I do appreciate your knowledge and enthusiasm, but you really make subjective statements as facts when they are not so, lets be clear about that.

I have on more than one occasion now been corrected by your observation without any validation. I do love your interest and knowledge, in the narrow and refined style you work in, that of Swiss, and a wonderful form it is. However, when it comes to sharing technical knowledge of these other forms, there history, origins and designs, you really need to have gone to those different countries, worked in those different styles and embraced their wood cultures to truly understand and critique them.

We can agree to disagree on the finer points, but I would appreciate a degree of professional recognition on your behalf considering I have been to these regions, do work in these different styles, and have cut and/or facilitated restoration of countless frames over the last 35 years.

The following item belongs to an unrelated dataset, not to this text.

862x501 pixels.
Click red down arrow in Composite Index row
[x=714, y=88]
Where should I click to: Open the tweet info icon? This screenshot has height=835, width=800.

It confuses a conversation when you present subjective information as facts based on only academic interpretation, not hands and eyes on experiences with the vast wood cultures that are out there.

1. Very little, (a very small proportion) of oblique bracing works in tension, and those that do, only function at a limited percentage compared to the work they do dynamically in a frame in the way of compression.

2. From an engineering perspective, the buttress brace is often the stronger form within the frame.

3. All oblique bracing, whether balanced or not, subject the joinery at the closest intersection to increased loads do to the fulcrum effect.

4. Learn a few hundred of the oblique bracing methods of Asian orgin, and then cut several hundred of them as active joints in frames, then explain to me their, "set of disadvantages." I would also except documentation in orgin languages explaining the disadvantages as compared to oblique brace methods of framing, they are much fewer in my observation and in the wood cultures I have studied over the decades.